An hour later I was ready to go get some sleep…little did I know that it would finally be the best sleep I’d had in weeks, if not the only.  The cab they had arranged took me the couple or so miles to Canonsburg proper, stopping in front of a row house.  I went to pay the driver and he refused…also taken care of already.  I’d been given a key as I was leaving, couldn’t get the door unlocked fast enough and when I entered…more surprises.  Nicely appointed living area with couches, lamps, rugs.  A tv smack in the middle of a large wall unit, radio. Into the kitchen I investigated cupboards which had dishes for any meal, a few packets, packages, boxes of such as sugar, cereals, seasonings.  The fridge contained a fresh carton of juice, ditto milk, butter, eggs, bread, some yoghurt cups, jams, jelly and peanut butter.  Upstairs, two fully furnished bedrooms, each with twin beds, lamps, clock radios plus, of course, bathroom.  The cab driver had given me his card for next morning.  When I was ready to go out to the centre, I was to call him.  I did so around 9am, given that’s when visiting hours began there.

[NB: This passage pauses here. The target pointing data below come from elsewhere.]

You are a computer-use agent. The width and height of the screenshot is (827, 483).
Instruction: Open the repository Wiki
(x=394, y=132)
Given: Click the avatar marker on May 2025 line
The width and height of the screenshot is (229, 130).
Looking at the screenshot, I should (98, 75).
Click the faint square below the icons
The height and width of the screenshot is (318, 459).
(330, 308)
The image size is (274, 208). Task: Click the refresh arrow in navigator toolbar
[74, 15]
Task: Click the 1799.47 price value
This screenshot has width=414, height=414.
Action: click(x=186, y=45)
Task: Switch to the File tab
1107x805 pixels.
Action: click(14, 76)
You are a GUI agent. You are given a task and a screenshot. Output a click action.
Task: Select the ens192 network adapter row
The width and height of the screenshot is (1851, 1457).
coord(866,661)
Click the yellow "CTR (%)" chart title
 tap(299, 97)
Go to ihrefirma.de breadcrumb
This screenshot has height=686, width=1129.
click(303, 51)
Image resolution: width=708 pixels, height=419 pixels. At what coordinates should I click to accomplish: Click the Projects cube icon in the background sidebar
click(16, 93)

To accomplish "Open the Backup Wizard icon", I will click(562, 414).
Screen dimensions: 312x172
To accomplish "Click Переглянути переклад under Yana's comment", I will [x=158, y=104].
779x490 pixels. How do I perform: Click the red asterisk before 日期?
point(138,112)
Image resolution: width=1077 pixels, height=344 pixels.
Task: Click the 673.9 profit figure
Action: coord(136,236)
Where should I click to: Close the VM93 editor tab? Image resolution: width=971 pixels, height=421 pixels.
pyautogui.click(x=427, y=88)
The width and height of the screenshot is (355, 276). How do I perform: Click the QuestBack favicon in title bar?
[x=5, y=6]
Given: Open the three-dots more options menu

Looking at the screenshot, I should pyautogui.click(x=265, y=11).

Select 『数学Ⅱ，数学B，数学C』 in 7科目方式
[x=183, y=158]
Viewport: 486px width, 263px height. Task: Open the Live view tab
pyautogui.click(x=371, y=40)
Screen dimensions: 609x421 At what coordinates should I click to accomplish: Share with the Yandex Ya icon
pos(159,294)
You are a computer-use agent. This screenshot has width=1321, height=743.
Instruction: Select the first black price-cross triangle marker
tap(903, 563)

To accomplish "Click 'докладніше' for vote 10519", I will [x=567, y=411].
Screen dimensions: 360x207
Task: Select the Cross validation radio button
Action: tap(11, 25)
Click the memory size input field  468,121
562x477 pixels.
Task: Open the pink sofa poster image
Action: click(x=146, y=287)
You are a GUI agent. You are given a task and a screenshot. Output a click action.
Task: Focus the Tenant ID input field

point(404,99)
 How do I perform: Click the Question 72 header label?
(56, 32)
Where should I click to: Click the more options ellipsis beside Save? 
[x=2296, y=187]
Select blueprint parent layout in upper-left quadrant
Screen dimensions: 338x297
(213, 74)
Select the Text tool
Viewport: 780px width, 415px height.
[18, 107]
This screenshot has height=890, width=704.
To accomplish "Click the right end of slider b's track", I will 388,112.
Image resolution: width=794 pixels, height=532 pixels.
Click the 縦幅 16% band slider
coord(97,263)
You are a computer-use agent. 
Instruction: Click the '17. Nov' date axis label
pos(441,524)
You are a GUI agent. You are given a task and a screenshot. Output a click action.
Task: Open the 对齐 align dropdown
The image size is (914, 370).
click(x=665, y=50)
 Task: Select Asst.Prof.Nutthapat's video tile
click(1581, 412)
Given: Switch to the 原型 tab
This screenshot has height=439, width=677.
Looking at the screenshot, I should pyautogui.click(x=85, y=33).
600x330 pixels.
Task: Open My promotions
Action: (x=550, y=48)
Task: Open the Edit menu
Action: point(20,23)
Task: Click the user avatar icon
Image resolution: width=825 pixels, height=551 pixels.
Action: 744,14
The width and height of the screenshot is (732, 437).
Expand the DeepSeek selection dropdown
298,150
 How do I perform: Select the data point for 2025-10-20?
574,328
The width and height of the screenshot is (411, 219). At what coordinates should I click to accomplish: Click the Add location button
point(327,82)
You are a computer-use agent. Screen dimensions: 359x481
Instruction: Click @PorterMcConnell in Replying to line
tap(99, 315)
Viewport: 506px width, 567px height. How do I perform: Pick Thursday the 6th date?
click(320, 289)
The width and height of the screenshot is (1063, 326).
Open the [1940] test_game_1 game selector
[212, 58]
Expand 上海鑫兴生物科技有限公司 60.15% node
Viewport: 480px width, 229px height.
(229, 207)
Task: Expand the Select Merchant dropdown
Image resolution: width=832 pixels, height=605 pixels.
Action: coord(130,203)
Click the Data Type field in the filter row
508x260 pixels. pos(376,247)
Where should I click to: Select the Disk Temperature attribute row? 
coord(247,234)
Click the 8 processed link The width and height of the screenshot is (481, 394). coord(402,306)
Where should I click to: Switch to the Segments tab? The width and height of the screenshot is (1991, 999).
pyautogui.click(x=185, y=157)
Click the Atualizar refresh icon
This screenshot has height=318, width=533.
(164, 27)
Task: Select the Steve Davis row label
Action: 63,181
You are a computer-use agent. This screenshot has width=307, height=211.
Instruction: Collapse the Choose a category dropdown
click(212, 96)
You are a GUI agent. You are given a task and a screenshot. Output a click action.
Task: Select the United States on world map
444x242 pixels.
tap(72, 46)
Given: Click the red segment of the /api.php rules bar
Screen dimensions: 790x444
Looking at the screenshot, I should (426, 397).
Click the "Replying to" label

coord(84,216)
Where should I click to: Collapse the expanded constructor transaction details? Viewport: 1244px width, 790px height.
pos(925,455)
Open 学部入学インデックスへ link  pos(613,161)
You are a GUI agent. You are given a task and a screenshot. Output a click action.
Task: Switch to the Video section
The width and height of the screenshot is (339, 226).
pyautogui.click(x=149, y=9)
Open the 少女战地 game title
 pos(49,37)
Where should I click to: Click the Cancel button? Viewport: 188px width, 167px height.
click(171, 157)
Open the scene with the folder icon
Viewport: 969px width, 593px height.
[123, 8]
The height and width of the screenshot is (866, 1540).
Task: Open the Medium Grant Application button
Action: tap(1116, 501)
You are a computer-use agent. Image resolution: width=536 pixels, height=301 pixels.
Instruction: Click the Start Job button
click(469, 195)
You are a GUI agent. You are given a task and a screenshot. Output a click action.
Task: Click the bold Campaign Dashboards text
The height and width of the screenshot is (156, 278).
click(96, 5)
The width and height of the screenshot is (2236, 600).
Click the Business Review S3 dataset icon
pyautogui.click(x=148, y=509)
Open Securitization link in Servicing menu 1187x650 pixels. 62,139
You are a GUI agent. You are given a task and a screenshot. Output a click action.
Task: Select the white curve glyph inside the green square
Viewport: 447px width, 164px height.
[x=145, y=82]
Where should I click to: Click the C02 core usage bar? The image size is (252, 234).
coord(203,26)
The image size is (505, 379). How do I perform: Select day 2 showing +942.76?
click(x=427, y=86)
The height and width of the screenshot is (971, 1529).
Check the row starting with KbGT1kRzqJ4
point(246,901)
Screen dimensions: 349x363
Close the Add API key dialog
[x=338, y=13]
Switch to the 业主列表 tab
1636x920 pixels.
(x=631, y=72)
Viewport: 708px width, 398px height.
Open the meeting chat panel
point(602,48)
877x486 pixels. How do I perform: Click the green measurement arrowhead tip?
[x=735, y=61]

Fred had had a good night and they were very pleased that, unlike some, he did not have any adverse reaction to the journey.  Not even an elevation in BP which they had said to expect.  This was good…and, of course, I wasn’t daft enough to start expecting miracles.  Yet.  I caught my flight home later that day…yes, a bit concerned about Fred being so far away should there be an emergency and also giving great thought as to how I was now going to get up there to see him.  Among the paperwork I’d been given were details on visiting.  I could visit him ten days a month and, as long as I called to let them know, they would have one of their townhomes reserved for me.  These were shared facilities for the families of patients who lived distances away.  Sometimes, I heard, I would have one of the homes to myself, sometimes having to share with two others but if I wanted to bring a relative or friend with me and space was available, they would also be accomodated.  Things such as eggs, cheese, bread, milk, juice would always be stocked in the fridge for breakfasts or a quick evening meal but we could make anything we wished and, often, we would find the previous guest would leave bacon, sausage, ice-cream…whatever they had bought but did not eat.  At the centre, they strongly encouraged families to be very involved in the care and therapy sessions when visiting so we were welcome to be there from 9 until 9…and if there was a crisis, as long as we wished.  There was a family lounge, a smoking room, the little cafeteria where we would get coffee any time of the day or night…in fact, everything was there to make a pot.  Sign up sheets were posted each day, put your name on the list for lunch and lunch would be provided…soup and a sandwich.  If we were staying on, likewise for dinner…name on the list and dinner would appear for us at 6pm.  There were no additional charges for those services.  Once a month, we could take advantage of a flight from wherever we lived to Pittsburgh, paid for us.  I hate flying…figured I’d never use that service but now I had to figure out the route and find the courage to get behind the wheel of my car and just do it.

Published in:body-mind-spirit, inspiration, life, society, Uncategorized |on December 31st, 2008 |Comments Off on All Systems Go!

Happy Birthday To Me!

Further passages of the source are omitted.